Les travaux sur le feu et la résistance des matériaux de Serge Bourbigot, Professeur des Universités à Centrale Lille et membre de l’UMET (Unité Matériaux et Transformation, CNRS UMR 8207) font référence depuis de nombreuses années.
Après avoir obtenu une bourse de l’ERC (European Research Council) en 2015, pour son projet « FireBar-Concept », qui visait à élaborer des matériaux et des assemblages de matériaux ayant une faible inflammabilité, protégeant les substrats et limitant la propagation de l’incendie, la nomination du Professeur Bourbigot en tant que membre senior à l’IUF en octobre 2020 est venue distinguer l’excellence scientifique et académique de ses activités de recherche en chimie et matériaux.
Sa nomination à l’IUF lui apporte deux avantages directs outre la reconnaissance des avancées apportées par ses travaux : elle lui procure de nouveaux moyens financiers pour valoriser les résultats de ses recherches. Et la charge d’enseignement dont il bénéficie lui permet de consacrer deux tiers de son temps à ses travaux de recherche fondamentale – sachant qu’en parallèle, il continue de dispenser des cours sur la formulation et la physique des polymères ou encore sur la sécurité des sites industriels aux élèves ingénieurs en 2ème et 3ème année de l’ENSCL. Multipliant les ponts entre ses activités, il n’hésite pas à impliquer les doctorants qu’il suit à l’ENSCL dans son projet de recherche pour l’IUF.
Ce projet « Odyssée des matériaux en feu extrême » explore de nouvelles façons de réduire l’inflammabilité des matériaux en conditions « inhabituelles ». L’un des objectifs est d’élaborer des matériaux et des assemblages de matériaux possédant une faible inflammabilité, protégeant des substrats variés et limitant la propagation du feu. Il s’agit également de comprendre les effets de la microgravité sur le comportement au feu de polymères FR en plus des hauts flux de chaleur.

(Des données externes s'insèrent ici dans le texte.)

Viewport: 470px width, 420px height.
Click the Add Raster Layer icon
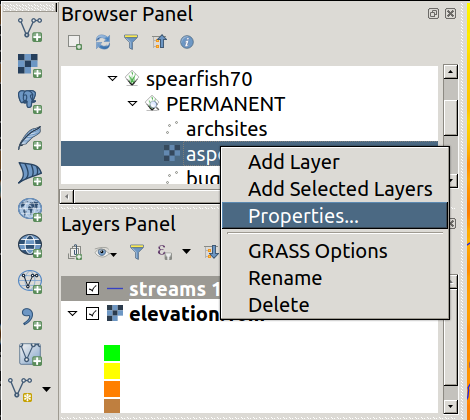[30, 66]
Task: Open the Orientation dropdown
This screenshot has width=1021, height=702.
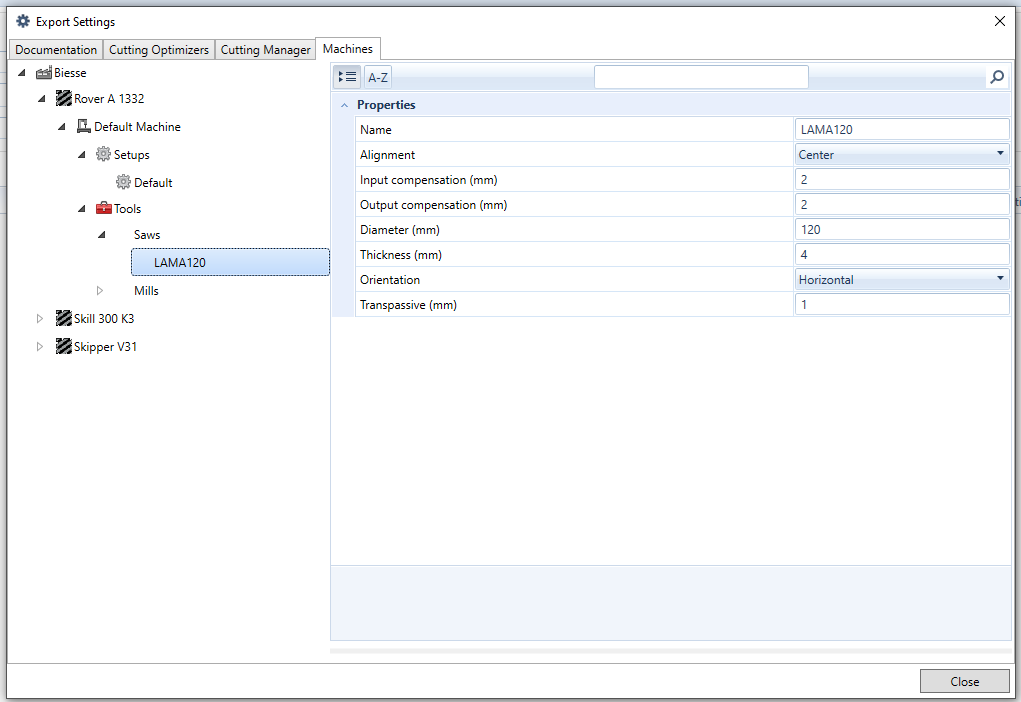Action: coord(1000,280)
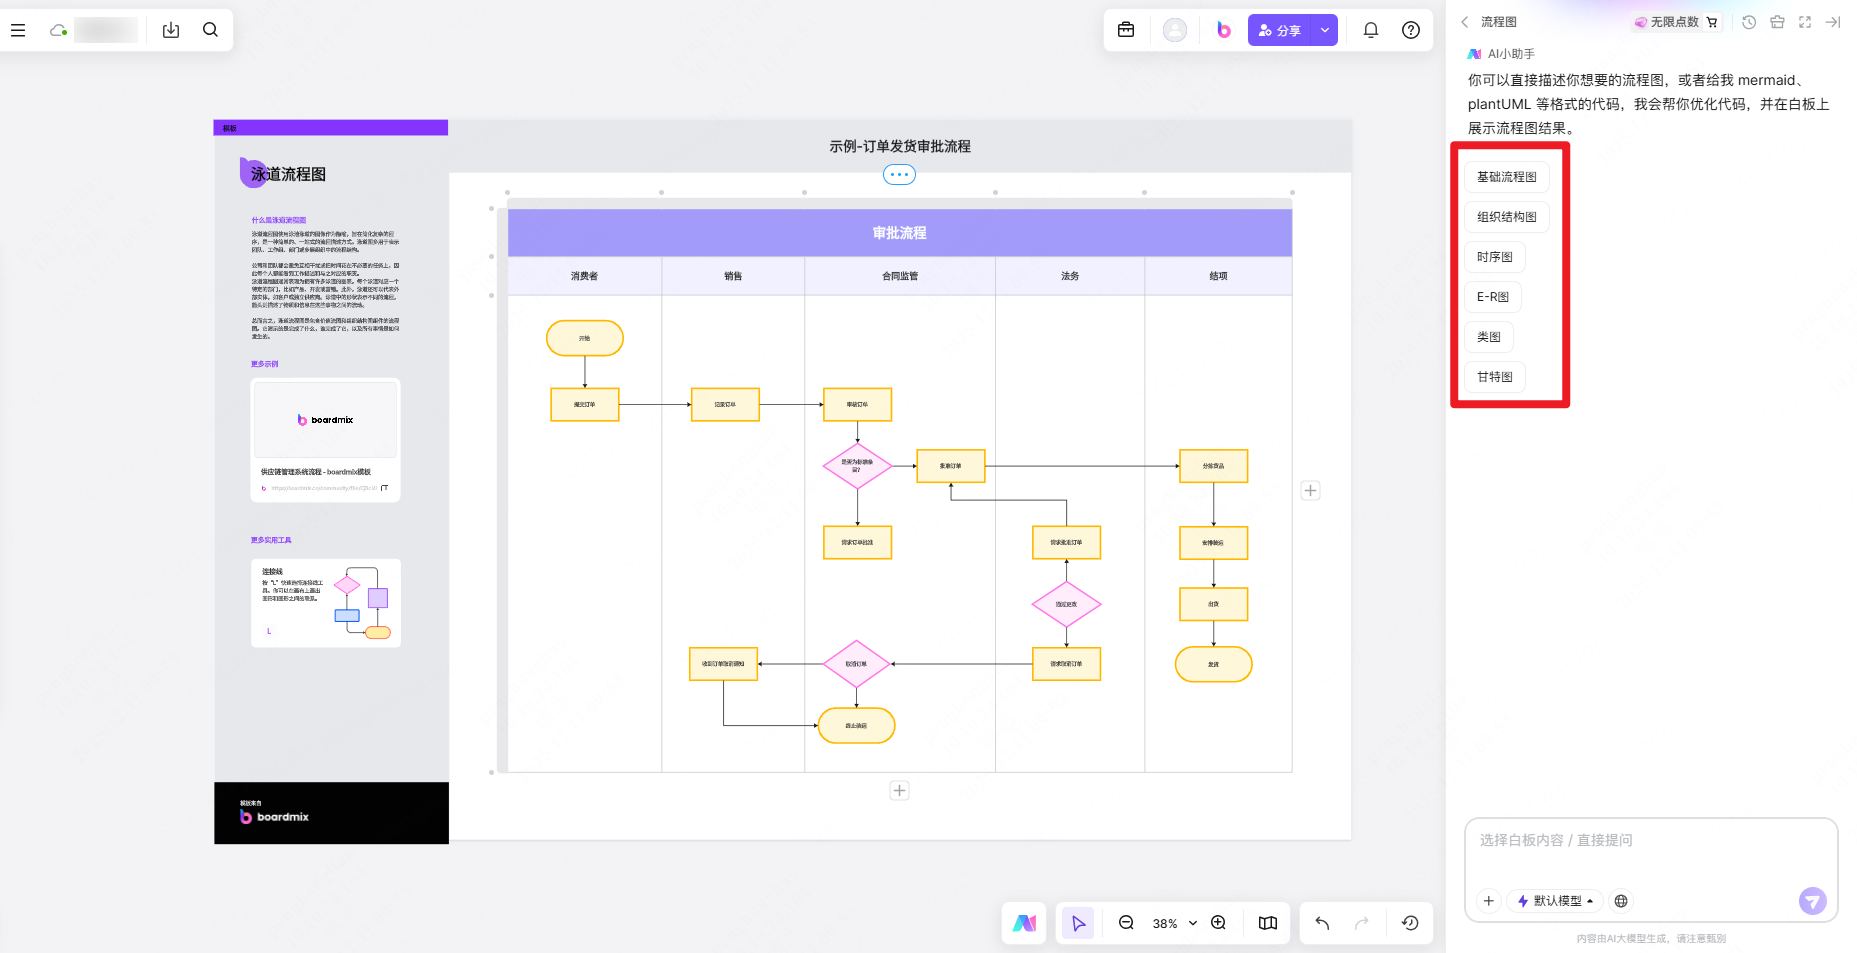Click the zoom out magnifier
The width and height of the screenshot is (1857, 953).
1126,923
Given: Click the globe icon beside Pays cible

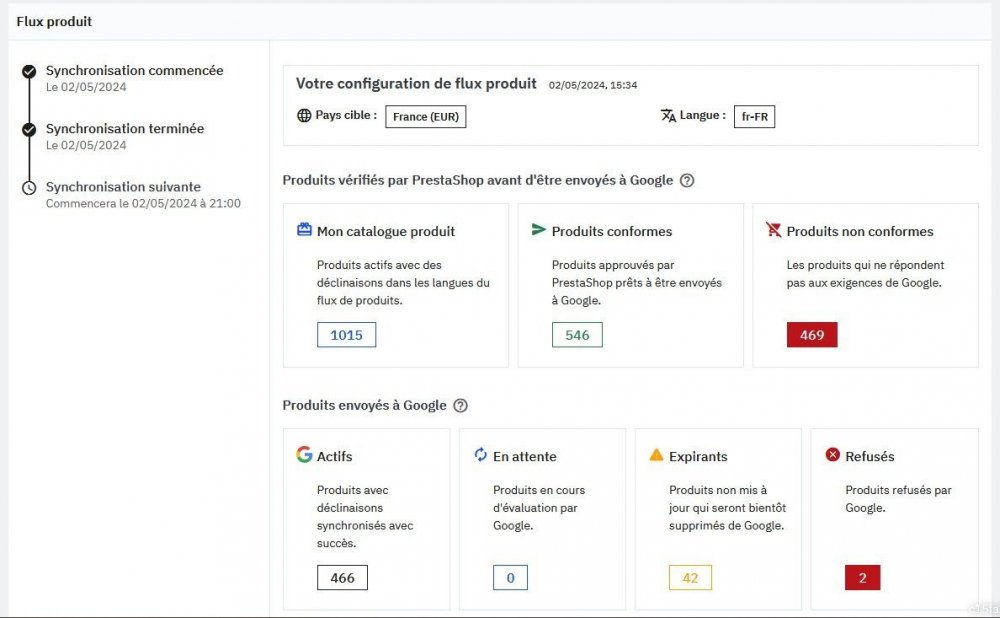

Avec les 15 chercheurs de son équipe, il concentre ses travaux actuels sur la résistance et la réaction au feu des matériaux polymères, sa volonté étant d’élaborer de nouveaux matériaux qui ne s’enflamment pas en cas de stress et de développer les propriétés d’ignifugation de matériaux existants. Il travaille aussi à la modélisation des comportements des matériaux et du feu dans un environnement agressif et complexe, et au développement de méthodes de caractérisation et de mesures originales. Ses travaux se déclinent autour de deux axes :
- Procédés d’élaboration de matériaux additivés et de revêtements (synergie et formulation, extrusion réactive, nanocomposite, spectrochimie)
- Similitude et modélisation (réduction d’échelle et analyse dimensionnelle, analyse cinétique, modèle de pyrolyse).
Les applications concernent plus particulièrement trois domaines :
- le secteur du nucléaire – par exemple, pour contribuer à la longévité des centrales, ce qui requiert l’installation de systèmes et équipements spécifiques à base de matériaux adaptés au feu (clapets anti-feu, chatières, câbles …) ;
- les batteries électriques comme celles installées dans les voitures ou les avions et qui nécessitent des protections spécifiques pour parer ou retarder le déclenchement de l’incendie en cas de prise de feu ;
- les milieux confinés où les charges thermiques croissent très vite et ont un très grand rayon d’action, sur des sites spécifiques type plateformes pétrolières ou raffineries où le feu se propage sous forme de jets, ou encore dans des espaces en microgravité comme au sein des fusées et de la station spatiale internationale.
Sur ce point, un projet multi-partenarial est en cours, mobilisant des équipes de Centrale Lille, de Sorbonne Université et de Aix-Marseille Université. Déposé auprès du CNES, il regarde comment se comportent des polymères retardés à la flamme agissant en phase gaz (libération de radicaux libres phosphorés) ou en phase condensée (phénomènes d’intumescence physique et chimique).
Pour conclure, Serge Bourbigot insiste sur un point : « il ne faut jamais rester dans sa zone de confort, ne pas avoir peur d’échouer (car il est tout à fait autorisé de se tromper) et toujours rester à l’écoute de ceux qui vous entourent, en particulier des plus jeunes qu’eux ». C’est ce qu’il fait … et ce qui lui a valu deux brevets internationaux. Le champ des possibles reste donc ouvert aux audacieux.